**GOAL OF THE EXERCISE:** Report every line of the material below that contains the word "button", copying each line in full.

**RECORDS SUPPLIED:**
Begin

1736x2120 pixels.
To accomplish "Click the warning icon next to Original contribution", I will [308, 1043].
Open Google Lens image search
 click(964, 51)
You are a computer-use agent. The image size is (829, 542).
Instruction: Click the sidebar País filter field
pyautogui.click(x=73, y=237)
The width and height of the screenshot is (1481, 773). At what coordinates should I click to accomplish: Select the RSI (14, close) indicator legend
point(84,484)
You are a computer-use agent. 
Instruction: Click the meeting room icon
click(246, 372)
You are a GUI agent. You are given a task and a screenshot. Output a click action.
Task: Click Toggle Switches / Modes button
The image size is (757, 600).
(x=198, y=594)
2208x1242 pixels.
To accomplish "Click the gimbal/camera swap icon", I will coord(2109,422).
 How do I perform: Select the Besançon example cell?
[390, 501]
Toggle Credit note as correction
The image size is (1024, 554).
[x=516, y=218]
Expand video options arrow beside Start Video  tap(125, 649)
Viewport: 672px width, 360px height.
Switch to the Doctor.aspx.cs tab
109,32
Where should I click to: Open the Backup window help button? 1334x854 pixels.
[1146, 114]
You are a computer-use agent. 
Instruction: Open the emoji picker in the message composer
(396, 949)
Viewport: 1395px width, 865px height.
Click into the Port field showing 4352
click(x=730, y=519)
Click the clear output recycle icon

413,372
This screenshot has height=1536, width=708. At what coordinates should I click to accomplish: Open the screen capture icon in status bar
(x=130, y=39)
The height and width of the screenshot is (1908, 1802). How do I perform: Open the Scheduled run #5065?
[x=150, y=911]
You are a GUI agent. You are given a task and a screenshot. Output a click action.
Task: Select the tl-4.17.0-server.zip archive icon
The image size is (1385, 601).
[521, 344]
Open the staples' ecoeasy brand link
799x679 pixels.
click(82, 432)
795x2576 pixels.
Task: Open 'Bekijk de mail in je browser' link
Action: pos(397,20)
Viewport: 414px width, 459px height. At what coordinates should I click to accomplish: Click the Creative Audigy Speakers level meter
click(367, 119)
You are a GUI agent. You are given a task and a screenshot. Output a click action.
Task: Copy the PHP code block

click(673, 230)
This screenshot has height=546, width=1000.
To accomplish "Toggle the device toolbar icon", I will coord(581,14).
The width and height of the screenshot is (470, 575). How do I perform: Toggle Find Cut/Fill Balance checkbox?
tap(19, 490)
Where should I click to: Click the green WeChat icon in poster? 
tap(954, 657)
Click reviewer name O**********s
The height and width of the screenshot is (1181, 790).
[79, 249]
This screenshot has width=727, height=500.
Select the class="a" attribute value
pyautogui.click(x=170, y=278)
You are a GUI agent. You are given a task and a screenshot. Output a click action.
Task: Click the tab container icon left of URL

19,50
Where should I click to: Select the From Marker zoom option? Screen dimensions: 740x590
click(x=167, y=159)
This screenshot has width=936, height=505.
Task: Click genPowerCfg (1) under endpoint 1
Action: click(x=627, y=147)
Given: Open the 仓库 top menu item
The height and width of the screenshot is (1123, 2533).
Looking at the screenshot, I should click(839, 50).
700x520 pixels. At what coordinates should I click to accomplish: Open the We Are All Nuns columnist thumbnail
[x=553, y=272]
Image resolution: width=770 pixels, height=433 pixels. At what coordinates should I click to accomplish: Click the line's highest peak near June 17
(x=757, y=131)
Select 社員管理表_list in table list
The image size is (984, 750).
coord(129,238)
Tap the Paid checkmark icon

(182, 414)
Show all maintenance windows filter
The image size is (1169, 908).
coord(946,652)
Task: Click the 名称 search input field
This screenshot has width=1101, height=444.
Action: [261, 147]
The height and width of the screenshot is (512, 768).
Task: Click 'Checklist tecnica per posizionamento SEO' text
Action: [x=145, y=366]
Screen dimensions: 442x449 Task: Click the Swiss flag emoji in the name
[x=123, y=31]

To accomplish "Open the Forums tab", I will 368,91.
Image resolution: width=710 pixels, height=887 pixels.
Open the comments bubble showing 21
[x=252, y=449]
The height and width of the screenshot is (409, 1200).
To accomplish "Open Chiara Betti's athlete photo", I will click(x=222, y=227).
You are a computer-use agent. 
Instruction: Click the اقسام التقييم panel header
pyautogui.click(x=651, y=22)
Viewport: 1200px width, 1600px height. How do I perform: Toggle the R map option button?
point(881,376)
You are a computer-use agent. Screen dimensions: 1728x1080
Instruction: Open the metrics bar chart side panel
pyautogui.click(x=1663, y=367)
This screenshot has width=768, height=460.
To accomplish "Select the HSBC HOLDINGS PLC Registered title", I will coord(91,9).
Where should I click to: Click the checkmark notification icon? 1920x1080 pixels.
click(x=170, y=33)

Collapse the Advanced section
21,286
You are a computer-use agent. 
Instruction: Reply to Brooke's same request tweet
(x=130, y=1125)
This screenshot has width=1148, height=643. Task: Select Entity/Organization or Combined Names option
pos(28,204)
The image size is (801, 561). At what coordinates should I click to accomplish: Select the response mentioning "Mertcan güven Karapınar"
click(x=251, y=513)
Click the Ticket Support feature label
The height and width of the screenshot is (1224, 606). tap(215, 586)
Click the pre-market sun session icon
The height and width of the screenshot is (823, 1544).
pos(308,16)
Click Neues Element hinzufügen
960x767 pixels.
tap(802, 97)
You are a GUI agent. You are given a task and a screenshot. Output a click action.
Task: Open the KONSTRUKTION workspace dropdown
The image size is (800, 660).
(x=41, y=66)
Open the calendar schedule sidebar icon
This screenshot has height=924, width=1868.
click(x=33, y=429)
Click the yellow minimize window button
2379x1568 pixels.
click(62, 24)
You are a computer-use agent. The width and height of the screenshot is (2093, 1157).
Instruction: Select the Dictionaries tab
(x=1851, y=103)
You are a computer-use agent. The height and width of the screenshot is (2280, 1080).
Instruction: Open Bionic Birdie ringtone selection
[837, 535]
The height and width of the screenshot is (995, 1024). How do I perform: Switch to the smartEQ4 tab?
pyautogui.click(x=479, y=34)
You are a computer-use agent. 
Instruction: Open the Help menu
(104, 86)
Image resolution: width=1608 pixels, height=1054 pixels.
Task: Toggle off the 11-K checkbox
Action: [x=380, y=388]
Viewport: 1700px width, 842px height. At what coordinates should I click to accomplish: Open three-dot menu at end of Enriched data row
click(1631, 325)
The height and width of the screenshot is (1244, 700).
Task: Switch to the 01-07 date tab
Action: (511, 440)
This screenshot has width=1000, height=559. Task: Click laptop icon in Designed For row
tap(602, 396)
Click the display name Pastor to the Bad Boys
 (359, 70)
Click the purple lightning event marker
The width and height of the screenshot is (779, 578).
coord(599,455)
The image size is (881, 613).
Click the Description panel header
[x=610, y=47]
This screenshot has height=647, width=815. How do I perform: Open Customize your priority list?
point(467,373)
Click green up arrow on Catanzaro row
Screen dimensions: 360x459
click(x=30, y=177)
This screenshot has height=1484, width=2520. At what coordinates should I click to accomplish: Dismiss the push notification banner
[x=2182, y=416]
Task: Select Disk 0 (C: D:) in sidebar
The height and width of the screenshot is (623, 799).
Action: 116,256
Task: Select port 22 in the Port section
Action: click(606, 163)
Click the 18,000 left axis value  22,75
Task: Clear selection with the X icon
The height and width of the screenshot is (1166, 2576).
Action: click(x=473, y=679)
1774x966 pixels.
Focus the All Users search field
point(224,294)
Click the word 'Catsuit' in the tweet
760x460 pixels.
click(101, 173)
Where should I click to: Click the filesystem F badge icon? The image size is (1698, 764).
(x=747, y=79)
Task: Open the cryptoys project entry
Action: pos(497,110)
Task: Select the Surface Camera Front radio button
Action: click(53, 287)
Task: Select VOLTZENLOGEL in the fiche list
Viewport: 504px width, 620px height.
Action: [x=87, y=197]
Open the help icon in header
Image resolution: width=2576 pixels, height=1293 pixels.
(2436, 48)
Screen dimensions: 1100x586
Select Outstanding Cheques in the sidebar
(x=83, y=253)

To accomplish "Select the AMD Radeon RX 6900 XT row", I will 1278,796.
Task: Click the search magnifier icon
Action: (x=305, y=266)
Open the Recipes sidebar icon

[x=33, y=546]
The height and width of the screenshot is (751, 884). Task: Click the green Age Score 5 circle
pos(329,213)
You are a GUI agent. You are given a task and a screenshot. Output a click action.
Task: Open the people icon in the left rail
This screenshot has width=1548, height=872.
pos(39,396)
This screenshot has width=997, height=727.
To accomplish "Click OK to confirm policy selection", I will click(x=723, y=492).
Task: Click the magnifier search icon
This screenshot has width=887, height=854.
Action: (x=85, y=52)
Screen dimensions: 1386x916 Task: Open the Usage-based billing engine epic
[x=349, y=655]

End

**THE SOLUTION:**
Task: Click Toggle Switches / Modes button
Where should I click to: Open the Backup window help button? 1334x854 pixels.
Viewport: 1200px width, 1600px height. How do I perform: Toggle the R map option button?
Click the yellow minimize window button
Task: Select the Surface Camera Front radio button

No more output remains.